WHAT TO PRODUCE ▸
Copy nothing but the lines below running from the line containing "Instruction: Open Candy" through the line containing "Task: Switch to the Evaluate tab", both end lines included.

Collected data:
·····

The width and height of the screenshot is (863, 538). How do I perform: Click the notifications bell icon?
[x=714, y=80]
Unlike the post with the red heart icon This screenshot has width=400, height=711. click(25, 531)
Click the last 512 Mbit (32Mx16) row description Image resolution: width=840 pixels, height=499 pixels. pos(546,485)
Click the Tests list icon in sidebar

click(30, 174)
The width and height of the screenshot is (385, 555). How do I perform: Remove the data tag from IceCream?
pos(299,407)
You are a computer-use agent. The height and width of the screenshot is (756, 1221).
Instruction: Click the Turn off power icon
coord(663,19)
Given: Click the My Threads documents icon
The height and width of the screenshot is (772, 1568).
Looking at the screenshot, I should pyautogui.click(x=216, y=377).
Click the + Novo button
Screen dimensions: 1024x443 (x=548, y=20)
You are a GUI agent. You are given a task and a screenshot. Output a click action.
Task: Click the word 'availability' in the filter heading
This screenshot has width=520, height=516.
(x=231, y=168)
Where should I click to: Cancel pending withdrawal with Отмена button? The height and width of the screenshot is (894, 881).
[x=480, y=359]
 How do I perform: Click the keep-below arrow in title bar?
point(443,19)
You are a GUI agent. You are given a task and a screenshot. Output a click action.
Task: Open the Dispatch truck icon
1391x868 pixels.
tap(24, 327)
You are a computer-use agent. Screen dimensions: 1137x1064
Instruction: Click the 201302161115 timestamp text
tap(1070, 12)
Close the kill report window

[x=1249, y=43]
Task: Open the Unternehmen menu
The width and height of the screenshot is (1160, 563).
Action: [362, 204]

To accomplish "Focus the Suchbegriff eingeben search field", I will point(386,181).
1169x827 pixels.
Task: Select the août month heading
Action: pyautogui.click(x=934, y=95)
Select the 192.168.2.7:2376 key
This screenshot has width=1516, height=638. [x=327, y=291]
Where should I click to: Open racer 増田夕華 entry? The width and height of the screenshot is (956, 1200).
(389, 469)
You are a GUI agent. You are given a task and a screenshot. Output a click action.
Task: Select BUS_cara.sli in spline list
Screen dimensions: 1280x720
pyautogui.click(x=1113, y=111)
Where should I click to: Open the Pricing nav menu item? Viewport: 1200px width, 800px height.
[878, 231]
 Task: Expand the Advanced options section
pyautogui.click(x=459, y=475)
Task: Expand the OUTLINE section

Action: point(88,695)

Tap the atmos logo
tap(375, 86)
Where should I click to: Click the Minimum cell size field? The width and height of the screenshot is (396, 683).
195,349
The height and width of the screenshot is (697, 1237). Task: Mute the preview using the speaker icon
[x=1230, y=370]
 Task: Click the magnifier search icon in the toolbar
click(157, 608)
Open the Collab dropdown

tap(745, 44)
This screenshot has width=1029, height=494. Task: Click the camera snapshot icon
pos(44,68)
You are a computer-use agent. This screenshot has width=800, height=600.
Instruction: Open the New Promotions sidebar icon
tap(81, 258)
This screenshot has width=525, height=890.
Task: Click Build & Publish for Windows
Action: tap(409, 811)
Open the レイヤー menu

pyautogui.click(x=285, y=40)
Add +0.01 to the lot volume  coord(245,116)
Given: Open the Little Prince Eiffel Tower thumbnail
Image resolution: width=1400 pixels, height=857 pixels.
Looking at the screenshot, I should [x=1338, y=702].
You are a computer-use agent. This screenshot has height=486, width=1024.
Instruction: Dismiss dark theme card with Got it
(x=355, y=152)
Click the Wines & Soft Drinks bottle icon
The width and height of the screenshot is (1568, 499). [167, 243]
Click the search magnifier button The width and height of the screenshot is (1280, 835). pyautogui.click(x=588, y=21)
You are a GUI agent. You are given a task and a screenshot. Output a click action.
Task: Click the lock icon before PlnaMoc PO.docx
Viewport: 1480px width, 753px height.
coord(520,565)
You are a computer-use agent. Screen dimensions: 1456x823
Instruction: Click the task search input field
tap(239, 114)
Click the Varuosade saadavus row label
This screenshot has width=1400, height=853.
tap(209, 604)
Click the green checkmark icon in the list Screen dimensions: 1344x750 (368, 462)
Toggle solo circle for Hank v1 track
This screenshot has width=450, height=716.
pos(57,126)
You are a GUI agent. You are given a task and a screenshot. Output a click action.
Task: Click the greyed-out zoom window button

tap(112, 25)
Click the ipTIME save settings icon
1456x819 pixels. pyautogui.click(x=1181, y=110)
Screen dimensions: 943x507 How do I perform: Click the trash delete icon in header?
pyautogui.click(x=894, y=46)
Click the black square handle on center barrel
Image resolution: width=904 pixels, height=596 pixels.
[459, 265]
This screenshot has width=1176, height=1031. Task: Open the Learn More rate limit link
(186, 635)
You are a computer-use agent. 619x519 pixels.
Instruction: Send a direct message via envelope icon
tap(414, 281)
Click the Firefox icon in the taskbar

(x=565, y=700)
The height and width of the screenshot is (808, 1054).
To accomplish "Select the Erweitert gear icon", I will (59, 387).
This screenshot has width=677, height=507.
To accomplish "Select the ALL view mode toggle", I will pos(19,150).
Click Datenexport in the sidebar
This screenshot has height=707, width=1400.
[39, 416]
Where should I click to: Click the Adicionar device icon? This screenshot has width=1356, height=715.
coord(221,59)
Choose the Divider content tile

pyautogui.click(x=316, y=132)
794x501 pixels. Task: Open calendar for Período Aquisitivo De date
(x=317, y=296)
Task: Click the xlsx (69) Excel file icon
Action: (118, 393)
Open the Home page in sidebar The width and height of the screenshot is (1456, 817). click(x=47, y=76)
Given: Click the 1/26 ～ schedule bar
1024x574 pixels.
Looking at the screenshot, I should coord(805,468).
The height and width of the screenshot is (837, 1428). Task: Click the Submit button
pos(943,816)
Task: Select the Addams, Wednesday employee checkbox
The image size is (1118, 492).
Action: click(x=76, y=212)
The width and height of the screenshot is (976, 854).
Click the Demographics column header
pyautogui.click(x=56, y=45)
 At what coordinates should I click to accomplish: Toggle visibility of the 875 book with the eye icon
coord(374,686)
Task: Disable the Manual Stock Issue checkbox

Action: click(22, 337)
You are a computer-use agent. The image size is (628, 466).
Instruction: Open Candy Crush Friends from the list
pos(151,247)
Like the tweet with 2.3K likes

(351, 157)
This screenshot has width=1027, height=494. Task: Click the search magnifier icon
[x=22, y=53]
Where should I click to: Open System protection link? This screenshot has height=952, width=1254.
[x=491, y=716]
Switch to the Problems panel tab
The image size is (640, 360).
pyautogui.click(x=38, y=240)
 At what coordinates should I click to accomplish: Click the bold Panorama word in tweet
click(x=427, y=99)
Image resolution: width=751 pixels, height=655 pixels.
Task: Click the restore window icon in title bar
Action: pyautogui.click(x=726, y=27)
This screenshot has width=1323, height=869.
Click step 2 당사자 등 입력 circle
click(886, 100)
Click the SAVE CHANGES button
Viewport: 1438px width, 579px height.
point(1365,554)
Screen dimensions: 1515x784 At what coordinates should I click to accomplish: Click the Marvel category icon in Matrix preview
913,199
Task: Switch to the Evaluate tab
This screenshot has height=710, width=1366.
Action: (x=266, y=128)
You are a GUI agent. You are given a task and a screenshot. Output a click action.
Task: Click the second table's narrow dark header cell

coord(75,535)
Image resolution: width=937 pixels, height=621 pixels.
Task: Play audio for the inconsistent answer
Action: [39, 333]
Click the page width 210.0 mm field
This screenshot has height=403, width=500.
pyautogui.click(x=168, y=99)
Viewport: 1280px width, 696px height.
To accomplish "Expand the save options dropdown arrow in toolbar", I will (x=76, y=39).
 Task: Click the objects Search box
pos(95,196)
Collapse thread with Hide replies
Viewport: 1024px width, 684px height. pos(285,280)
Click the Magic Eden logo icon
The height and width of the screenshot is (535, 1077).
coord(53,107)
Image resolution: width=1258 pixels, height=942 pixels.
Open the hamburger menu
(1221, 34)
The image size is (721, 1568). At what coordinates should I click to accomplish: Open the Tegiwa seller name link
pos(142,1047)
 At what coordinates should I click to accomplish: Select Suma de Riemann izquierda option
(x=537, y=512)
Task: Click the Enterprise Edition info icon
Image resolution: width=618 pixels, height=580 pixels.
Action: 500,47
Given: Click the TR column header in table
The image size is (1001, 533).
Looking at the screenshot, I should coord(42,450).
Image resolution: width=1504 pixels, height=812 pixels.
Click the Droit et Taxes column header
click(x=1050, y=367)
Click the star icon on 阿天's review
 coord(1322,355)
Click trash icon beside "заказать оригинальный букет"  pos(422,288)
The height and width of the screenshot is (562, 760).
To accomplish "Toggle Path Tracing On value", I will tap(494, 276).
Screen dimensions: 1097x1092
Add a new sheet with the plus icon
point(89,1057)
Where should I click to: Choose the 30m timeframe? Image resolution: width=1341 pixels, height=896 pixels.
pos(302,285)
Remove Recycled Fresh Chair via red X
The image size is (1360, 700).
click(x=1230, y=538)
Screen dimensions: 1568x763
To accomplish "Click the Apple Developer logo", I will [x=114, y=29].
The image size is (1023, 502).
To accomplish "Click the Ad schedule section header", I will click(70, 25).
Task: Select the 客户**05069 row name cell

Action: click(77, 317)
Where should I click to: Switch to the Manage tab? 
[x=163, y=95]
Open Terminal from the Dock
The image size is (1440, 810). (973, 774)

·····

RESPONSE AREA ▸
Instruction: Open Candy Crush Friends from the list
pos(151,247)
Like the tweet with 2.3K likes

(351, 157)
This screenshot has width=1027, height=494. Task: Click the search magnifier icon
[x=22, y=53]
Where should I click to: Open System protection link? This screenshot has height=952, width=1254.
[x=491, y=716]
Switch to the Problems panel tab
The image size is (640, 360).
pyautogui.click(x=38, y=240)
 At what coordinates should I click to accomplish: Click the bold Panorama word in tweet
click(x=427, y=99)
Image resolution: width=751 pixels, height=655 pixels.
Task: Click the restore window icon in title bar
Action: pyautogui.click(x=726, y=27)
This screenshot has width=1323, height=869.
Click step 2 당사자 등 입력 circle
click(886, 100)
Click the SAVE CHANGES button
Viewport: 1438px width, 579px height.
point(1365,554)
Screen dimensions: 1515x784 At what coordinates should I click to accomplish: Click the Marvel category icon in Matrix preview
913,199
Task: Switch to the Evaluate tab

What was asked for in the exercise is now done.